As I approach my 85th birthday, I know that statistically I am in the high risk group, but I’m also aware that the human immune system, having evolved over thousands of generations and tens of thousands of years, is the most powerful defense we have against disease. My own personal immune system has been informed and trained by a severe case of the Hong Kong flu in 1968, a disease that reportedly caused over one million deaths worldwide, and by a bad case of typhoid while I was in India in 2007, and by numerous colds and sinus infections over the years, not to mention all of the usual childhood diseases that we all experienced when I was in my early formative years in the 1930s and 40s. So I’m inclined to trust my immune system now.
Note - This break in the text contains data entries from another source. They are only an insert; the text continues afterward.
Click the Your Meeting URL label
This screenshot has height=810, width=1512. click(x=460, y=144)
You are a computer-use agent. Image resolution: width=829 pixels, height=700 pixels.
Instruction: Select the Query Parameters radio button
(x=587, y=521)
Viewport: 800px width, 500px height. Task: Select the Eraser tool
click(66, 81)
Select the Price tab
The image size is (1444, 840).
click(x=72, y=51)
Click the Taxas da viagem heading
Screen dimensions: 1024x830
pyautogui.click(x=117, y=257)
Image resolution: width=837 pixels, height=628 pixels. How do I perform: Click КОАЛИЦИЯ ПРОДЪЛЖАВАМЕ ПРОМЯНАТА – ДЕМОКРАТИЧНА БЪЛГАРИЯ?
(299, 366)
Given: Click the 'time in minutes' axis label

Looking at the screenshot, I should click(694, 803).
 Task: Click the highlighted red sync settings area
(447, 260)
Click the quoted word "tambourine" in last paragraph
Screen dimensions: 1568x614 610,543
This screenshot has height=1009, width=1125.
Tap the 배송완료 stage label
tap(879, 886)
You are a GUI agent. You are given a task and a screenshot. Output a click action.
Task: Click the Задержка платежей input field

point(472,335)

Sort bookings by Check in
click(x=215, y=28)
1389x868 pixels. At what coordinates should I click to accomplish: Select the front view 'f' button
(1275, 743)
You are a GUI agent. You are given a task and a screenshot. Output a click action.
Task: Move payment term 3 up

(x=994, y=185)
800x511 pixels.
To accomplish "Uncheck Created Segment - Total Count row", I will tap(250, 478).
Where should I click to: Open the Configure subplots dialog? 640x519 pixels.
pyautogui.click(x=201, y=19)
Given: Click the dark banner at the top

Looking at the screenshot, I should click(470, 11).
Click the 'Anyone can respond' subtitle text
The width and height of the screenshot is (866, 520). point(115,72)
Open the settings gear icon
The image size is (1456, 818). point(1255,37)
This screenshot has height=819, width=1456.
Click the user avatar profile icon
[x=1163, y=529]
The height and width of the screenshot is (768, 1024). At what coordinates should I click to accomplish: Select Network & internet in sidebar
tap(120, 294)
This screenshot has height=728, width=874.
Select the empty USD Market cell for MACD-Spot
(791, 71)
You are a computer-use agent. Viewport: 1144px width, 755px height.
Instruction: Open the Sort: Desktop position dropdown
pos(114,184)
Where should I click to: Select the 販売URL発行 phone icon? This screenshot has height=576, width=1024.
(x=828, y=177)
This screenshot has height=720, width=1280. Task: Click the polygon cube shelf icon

I will take reasonable precautions to keep it strong and to avoid pathogens that might cause serious disease. I believe that if I do fall ill to this infectious disease I will survive it, as the vast majority have, especially if I can get access to proven treatments that if administered early can help me to recover. And if I don’t survive it, so be it, I’m ready to accept my mortality and embrace my fate.

I trust my natural immunity more than I trust experimental inoculations that were rushed through the development process that usually requires much more extensive testing and takes from 5 to 10 years to complete, and I trust it more than I trust the present global power elite that seem intent on getting every person on the planet to accept inoculation and to conform to whatever further dictates they care to impose in advancing their plan for a “Great Reset,” a plan that sounds benign until you look deeper into it. Is all this really about protecting public health? Do huge pharmaceutical companies that are given immunity from liability put my health and yours ahead of their profits? Their past record of frequent malfeasance causes me to greatly doubt that they put anything ahead of profit maximization. I also have serious doubts about the safety of these inoculations. The numbers of adverse effects and deaths from the various “vaccines” that are being reported is extremely troubling. In a recent presentation at the America’s Frontline Doctors summit, Dr. Lee Merritt, reported the numbers that have been compiled by the CDC’s own Vaccine Adverse Event Reporting System (VAERS) and they are staggering. One must wonder why the vaccination program has not been halted in the face of such a miserable record, and why any informed person would agree to be a “guinea pig” in such an experiment.

As far as spreading the virus to others, The World Health Organization itself has now concluded that asymptomatic spread of the disease is “very rare.” That being the case, why have we not been advised to isolate the ill and let the healthy go about their business? If and when I do manifest symptoms, I will then act according to common sense and self-isolate to avoid spreading disease to others.

But most importantly for me it comes down to this: Life is more than breath and pulse, flesh and blood, muscle and bone. The fear of death inhibits true life which goes beyond the physical aspect; it is spiritual — free, adventuresome and spontaneous, and open to unknown possibilities. Perhaps this is what Jesus meant when he said, “For whosoever will save his life shall lose it: and whosoever will lose his life for my sake shall find it” (Matthew 16:25). And this same essential truth, from the more secular point of view has been stated by W.H. Auden: Life is the destiny you are bound to refuse until you have consented to die. I pray that whenever fear arises, I might find the courage to push through it, embrace my destiny, and choose to truly live.